The topics in the Encyclopedia cover a broad range of Edwardsean concerns. Of course, we have the expected theological topics such as union with Christ and justification, regeneration, and sanctification. Uniquely Edwardsean subjects include the sense of the heart, speculative and spiritual understanding/knowledge, and the nature of true virtue. Philosophical entrees focus on such topics as occasionalism and idealism and aspects of what now would be considered natural science. There are entrees on particular works of Edwards, as we might expect, such as “Original Sin,” “Freedom of the Will,” and the sermon “Sinners in the Hands of An Angry God.”

There are a plethora of articles on thinkers who influenced Edwards, including John Locke, Peter van Mastricht, Nicholas Malebranche, John Calvin, and Francis Turretin. Edwards’s relation to Puritanism is discussed as are individuals who could be said to be influenced by or have interacted with the ideas of Edwards. Charles Finney, arguably stands in the latter category. Finney’s connection to Edwards is real, but complex, and he himself fell under the influence of the New England theology movement rightly rejected by our Old School ancestors. I question whether Edwards would have recognized his so-called disciples among the proponents of the New Divinity. There are also entrees on historical events like Queen Anne’s War and the Great Awakening, movements like Quakerism, and religions such as Islam.
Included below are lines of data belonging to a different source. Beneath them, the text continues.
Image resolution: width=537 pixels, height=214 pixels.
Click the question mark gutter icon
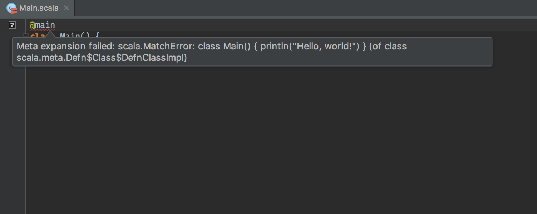12,25
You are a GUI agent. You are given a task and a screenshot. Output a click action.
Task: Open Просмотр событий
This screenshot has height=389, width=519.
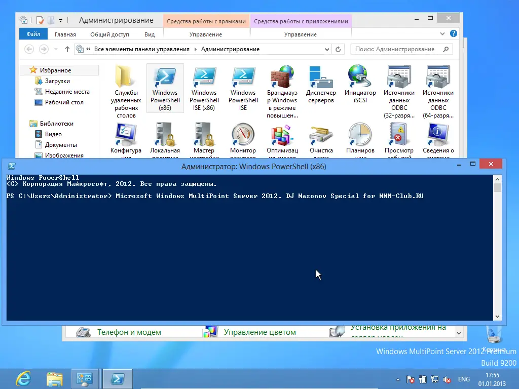click(399, 137)
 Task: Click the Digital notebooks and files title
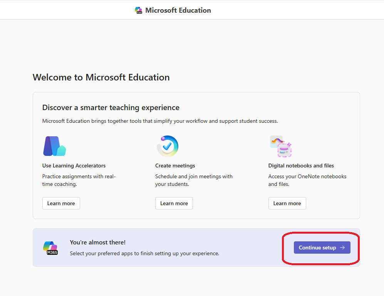point(301,166)
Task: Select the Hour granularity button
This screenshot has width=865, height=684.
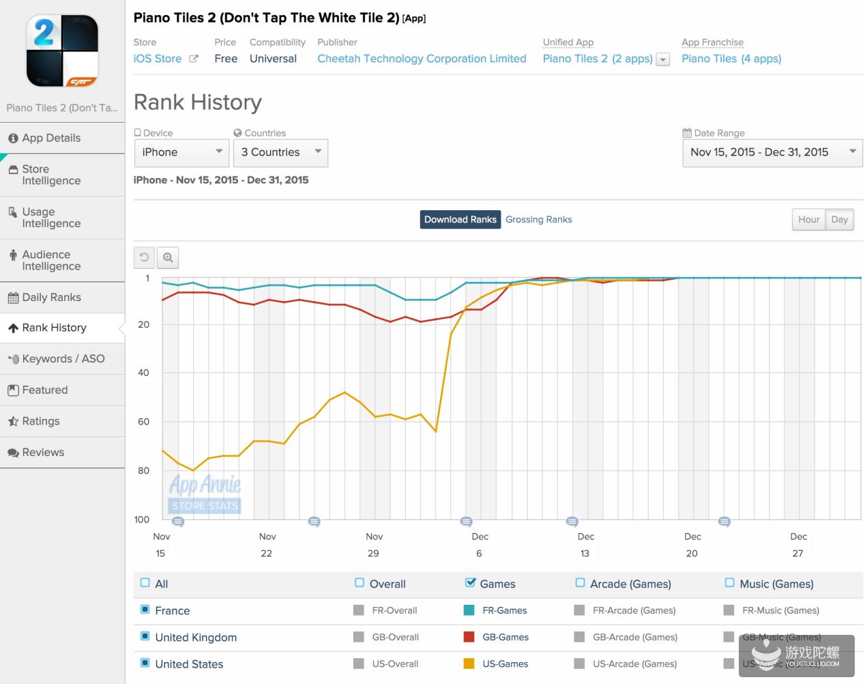Action: click(808, 219)
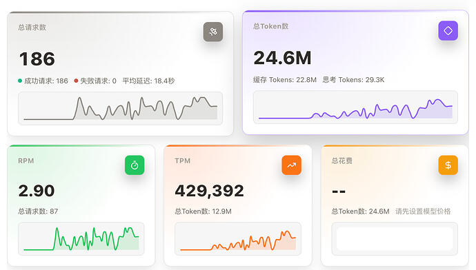Click the gray icon on 总请求数 card
The width and height of the screenshot is (476, 270).
click(x=212, y=32)
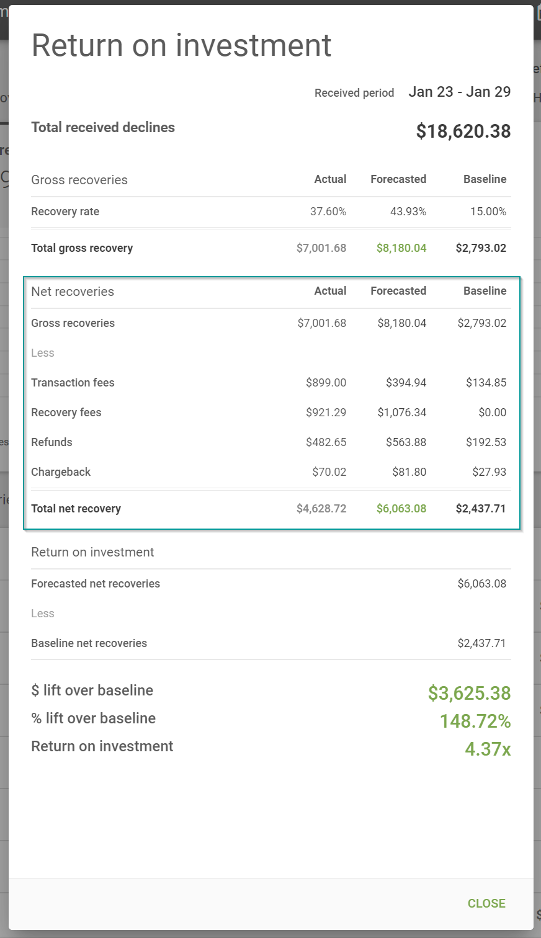Select the Forecasted column header under Gross recoveries
This screenshot has width=541, height=938.
pyautogui.click(x=398, y=179)
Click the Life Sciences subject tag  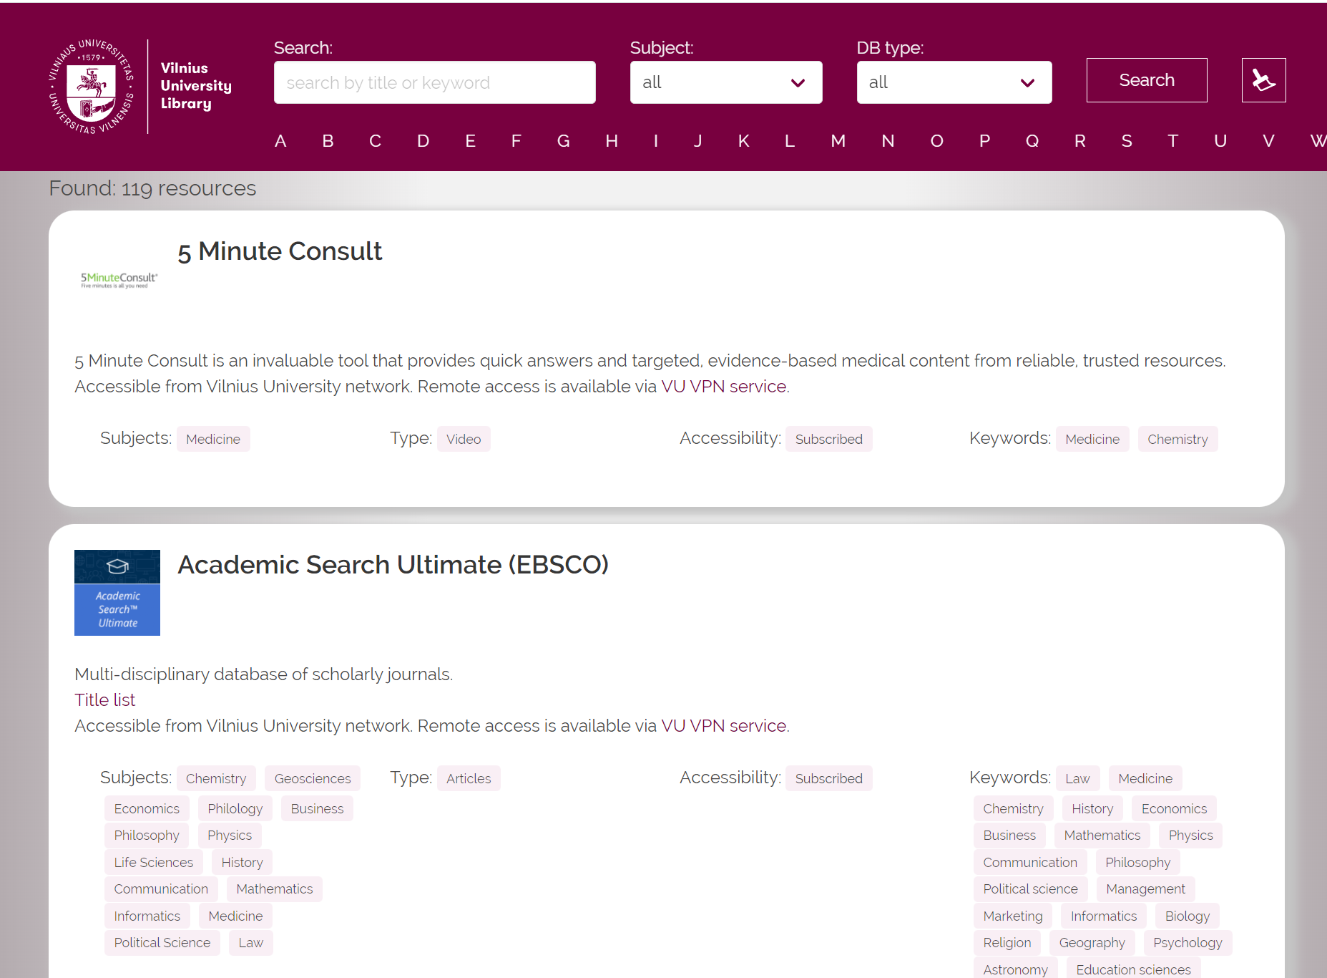pyautogui.click(x=154, y=862)
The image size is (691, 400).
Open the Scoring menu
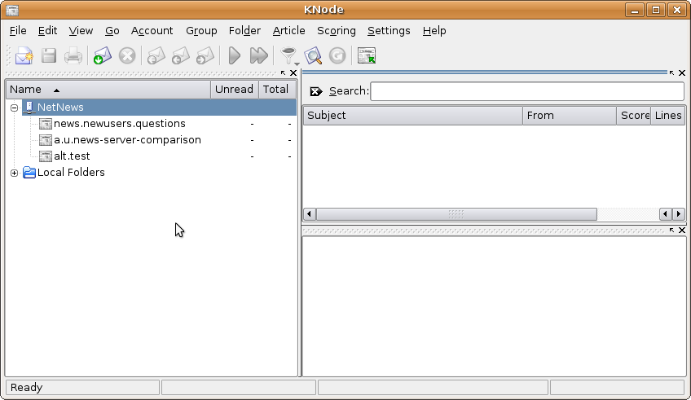(x=336, y=30)
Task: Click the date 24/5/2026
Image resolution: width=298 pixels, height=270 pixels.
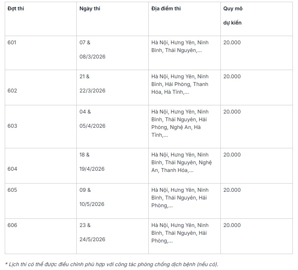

As with any book written by fallen, even if restored, human authors, this volume undoubtedly possesses entrees that will be less than pleasing. Perhaps some of these will be the result of skewed perspective. Others will be problematic because they raise issues of complexity and concern in Edwards’s thought (his idealism/immaterialism comes to mind). Some problems arise because theological topics are handled by non-Reformed believing Christian scholars or by liberal scholars or even by non-Christian scholars. This is not to say that none of these scholars can contribute to the learned discussion about Edwards. It is simply to recognize that not all scholars read Edwards for spiritual or spiritually uplifting intellectual edification. Many scholars read Edwards with various self-conscious or unself-conscious axes to grind, such as Marxist or feminist lenses, to give but two (sometimes combined) examples. It is ironic that the theologian who stressed the distinction between speculative and spiritual understanding has been, and is currently, the subject of non-Christian scholarship.
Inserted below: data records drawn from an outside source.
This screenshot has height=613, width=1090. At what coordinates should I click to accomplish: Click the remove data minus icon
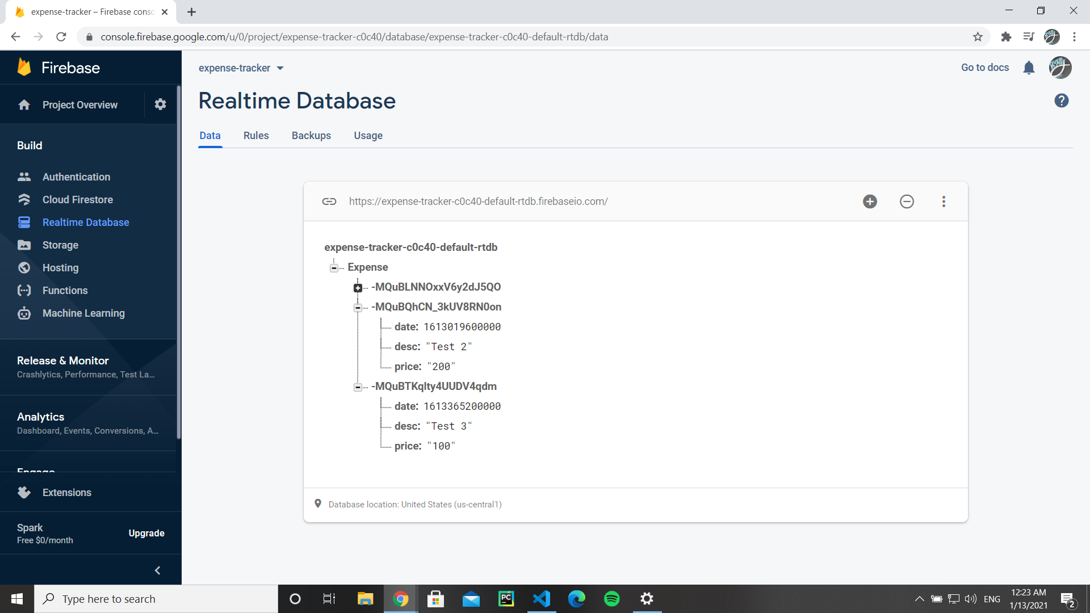pyautogui.click(x=907, y=201)
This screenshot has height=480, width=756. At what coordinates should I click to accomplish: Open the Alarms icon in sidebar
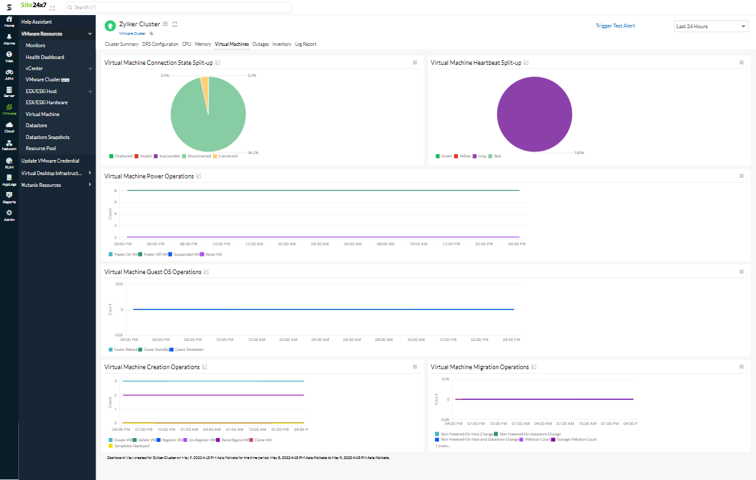click(x=9, y=39)

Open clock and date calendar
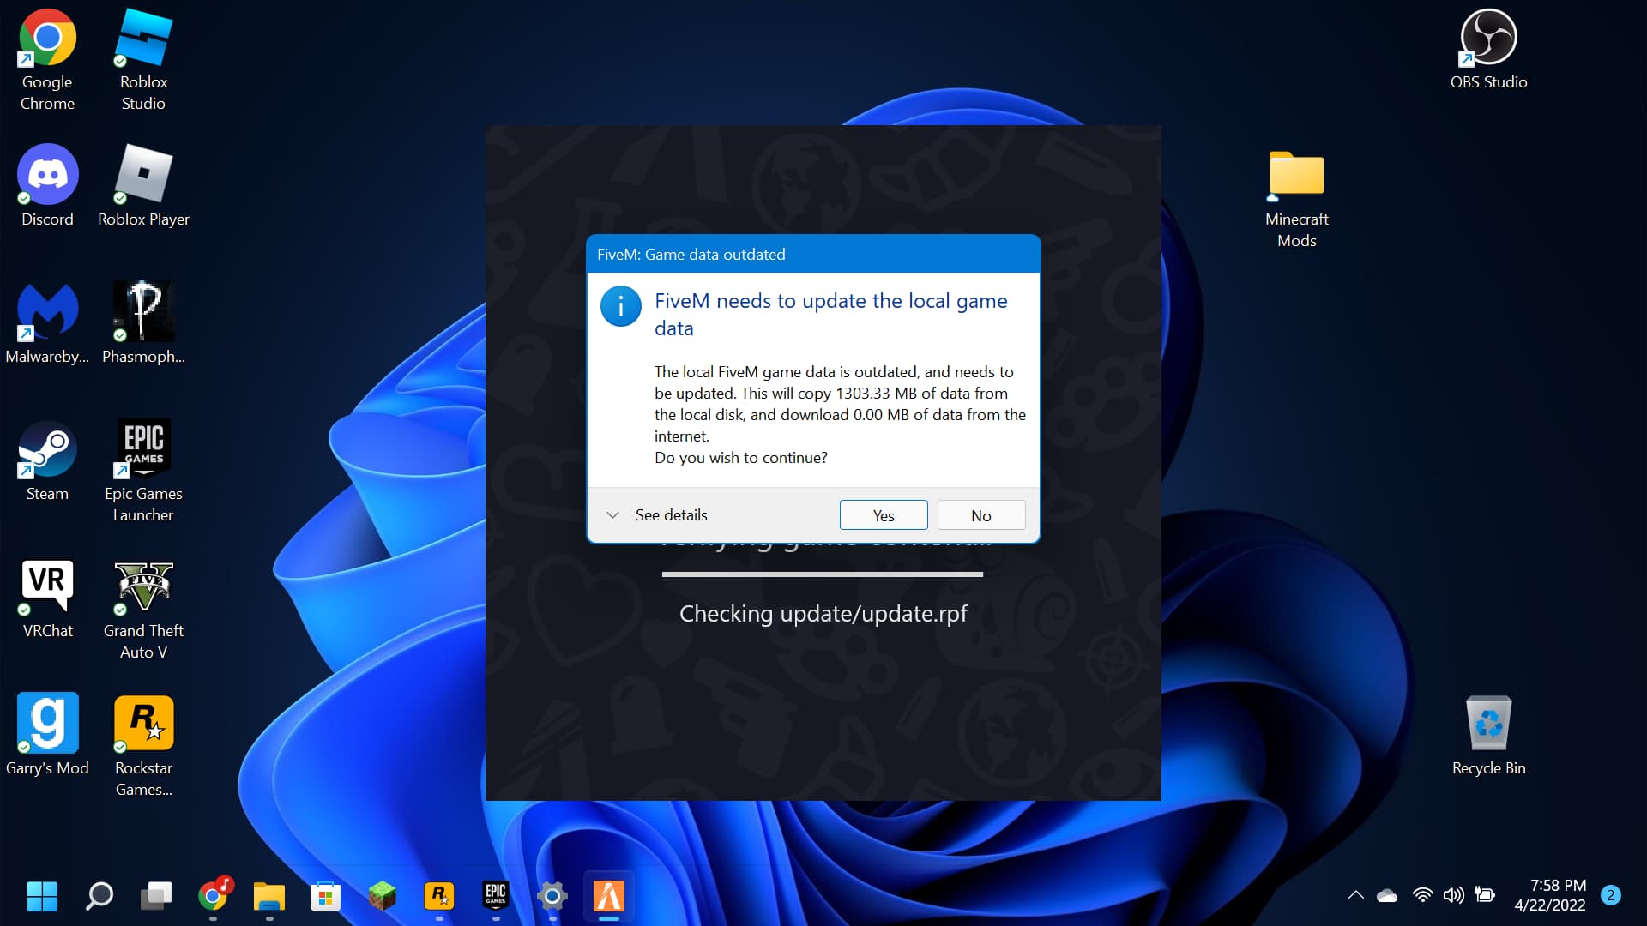1549,895
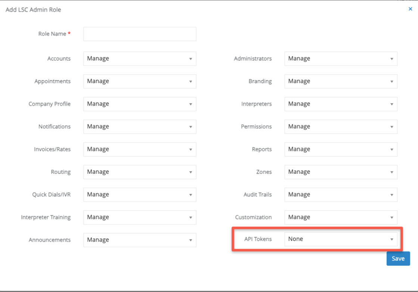This screenshot has height=292, width=418.
Task: Open the Quick Dials/IVR dropdown
Action: tap(140, 195)
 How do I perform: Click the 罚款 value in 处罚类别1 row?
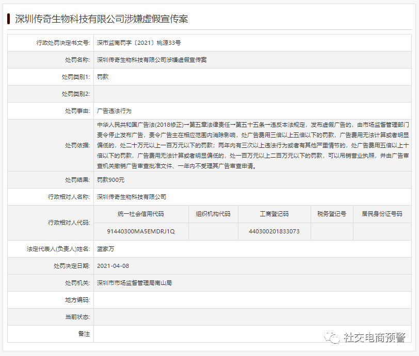click(x=103, y=77)
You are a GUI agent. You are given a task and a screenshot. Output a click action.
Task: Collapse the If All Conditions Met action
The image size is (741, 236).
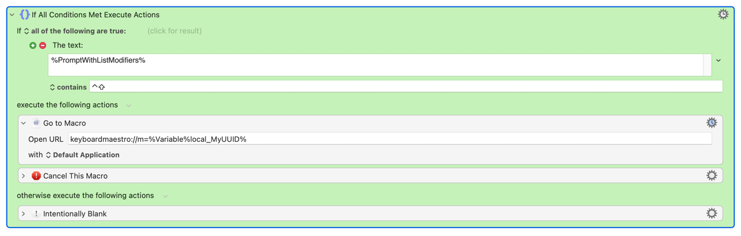point(12,15)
Having said all this, I highly recommend The Jonathan Edwards Encyclopedia. You are not likely to find a better single source volume that covers so many of the issues related to Edwards. I envision this book providing the impetus for further Edwards research. That is a good thing. Even better would be that the Triune God of Edwards would be introduced to readers who might not otherwise come to learn of him.

Jeffrey C. Waddington, a minister in the Orthodox Presbyterian Church, is stated supply at Knox OPC in Lansdowne, Pennsylvania, adjunct professor of systematic theology at Westminster Theological Seminary, and stated clerk of the Presbytery of Philadelphia. Ordained Servant Online, March 2018.